[Opening SOURCE PASSAGE section]

- Born: Edward Raymond Müller June 23, 1911 New Orleans, Louisiana, U.S.
- Died: April 1, 1991 (aged 79) Van Nuys, Los Angeles, California, U.S.
- Genres: Jazz
- Instruments: Tenor saxophone, clarinet

= Eddie Miller (jazz saxophonist) =

American jazz musician (1911–1991)

Edward Raymond Müller (June 23, 1911 - April 1, 1991) known professionally as Eddie Miller, was an American jazz musician who played tenor saxophone and clarinet.

==Early life==
Miller was born in New Orleans, Louisiana. In his early teens, Miller got a job selling newspapers, so he would be eligible for a newsboys' band.

== Career ==
Miller professional career began in New Orleans at 16, with his recording debut occurring in 1930 with Julie Wintz. He worked in Ben Pollack's orchestra and then stayed when Bob Crosby took over its leadership. He stayed with Crosby until the band broke up in 1942. He played on Glenn Miller's first release under his own name in 1935 on the Columbia Records 78 single release "Solo Hop". He had his own band for a brief time after that, before being drafted. However, he was discharged from the military early because of illness and settled in Los Angeles. After that he worked with Pete Fountain, appeared in most of Crosby's reunions, and did club work. He also played with trumpeter Al Hirt.

Miller was also a songwriter, with his best-known song being "Slow Mood," later known as "Lazy Mood" after Johnny Mercer noticed the tune and composed lyrics. Miller was inducted into the Big Band and Jazz Hall of Fame in 1998.

He won numerous Playboy and Esquire Jazz polls. Miller finished his career with Pete Fountain, living in New Orleans. While with the Pete Fountain organization, he was featured as the lead saxophonist at the 1971 and 1972 Greenwood Arts Festivals (Greenwood, Mississippi). Digitized recordings are available through the Delta Jazz Collection.

[Closing SOURCE PASSAGE section]
[Opening INFORMATION PROVIDED section]

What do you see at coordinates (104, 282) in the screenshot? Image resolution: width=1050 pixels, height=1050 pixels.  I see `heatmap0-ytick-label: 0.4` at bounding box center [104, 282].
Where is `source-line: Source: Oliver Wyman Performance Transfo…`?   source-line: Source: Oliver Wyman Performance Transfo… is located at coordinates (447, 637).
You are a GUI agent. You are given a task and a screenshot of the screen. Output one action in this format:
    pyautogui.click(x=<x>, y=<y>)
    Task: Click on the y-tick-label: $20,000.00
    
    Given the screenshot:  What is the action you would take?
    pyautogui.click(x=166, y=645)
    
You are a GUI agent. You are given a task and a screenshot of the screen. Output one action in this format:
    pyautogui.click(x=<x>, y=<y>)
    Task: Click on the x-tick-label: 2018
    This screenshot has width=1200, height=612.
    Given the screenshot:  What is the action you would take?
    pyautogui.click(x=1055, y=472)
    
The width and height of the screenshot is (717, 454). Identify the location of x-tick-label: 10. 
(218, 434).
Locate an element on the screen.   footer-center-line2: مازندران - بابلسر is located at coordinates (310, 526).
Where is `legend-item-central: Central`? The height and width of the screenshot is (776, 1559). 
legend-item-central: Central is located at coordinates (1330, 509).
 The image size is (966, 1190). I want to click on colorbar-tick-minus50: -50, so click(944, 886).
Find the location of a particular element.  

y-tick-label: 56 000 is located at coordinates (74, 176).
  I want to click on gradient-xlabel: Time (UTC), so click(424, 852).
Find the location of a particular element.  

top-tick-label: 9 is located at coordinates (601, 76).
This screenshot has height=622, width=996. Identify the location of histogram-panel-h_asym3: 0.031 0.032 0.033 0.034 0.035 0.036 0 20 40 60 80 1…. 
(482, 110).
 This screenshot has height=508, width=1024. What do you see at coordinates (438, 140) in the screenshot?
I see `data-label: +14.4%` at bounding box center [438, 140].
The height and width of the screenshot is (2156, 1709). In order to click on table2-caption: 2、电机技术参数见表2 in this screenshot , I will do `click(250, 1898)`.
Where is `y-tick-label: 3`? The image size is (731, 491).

[Closing INFORMATION PROVIDED section]

▶ _PARTS OF THE EXERCISE_:
A. Answer these questions using the Eddie Miller biography:
(i) At what age did Miller's professional career begin in New Orleans?
(ii) In what year did the band Miller played in with Bob Crosby break up?
(iii) Into which hall of fame was Miller inducted in 1998?
B. Retype the passage of the Eddie Miller biography from "Miller was also" to "Delta Jazz Collection.".
The stored data is separate material from the Eddie Miller biography.

▶ _SOLUTIONS IN ORDER_:
A.
(i) 16
(ii) 1942
(iii) The Big Band and Jazz Hall of Fame

B.
Miller was also a songwriter, with his best-known song being "Slow Mood," later known as "Lazy Mood" after Johnny Mercer noticed the tune and composed lyrics. Miller was inducted into the Big Band and Jazz Hall of Fame in 1998.

He won numerous Playboy and Esquire Jazz polls. Miller finished his career with Pete Fountain, living in New Orleans. While with the Pete Fountain organization, he was featured as the lead saxophonist at the 1971 and 1972 Greenwood Arts Festivals (Greenwood, Mississippi). Digitized recordings are available through the Delta Jazz Collection.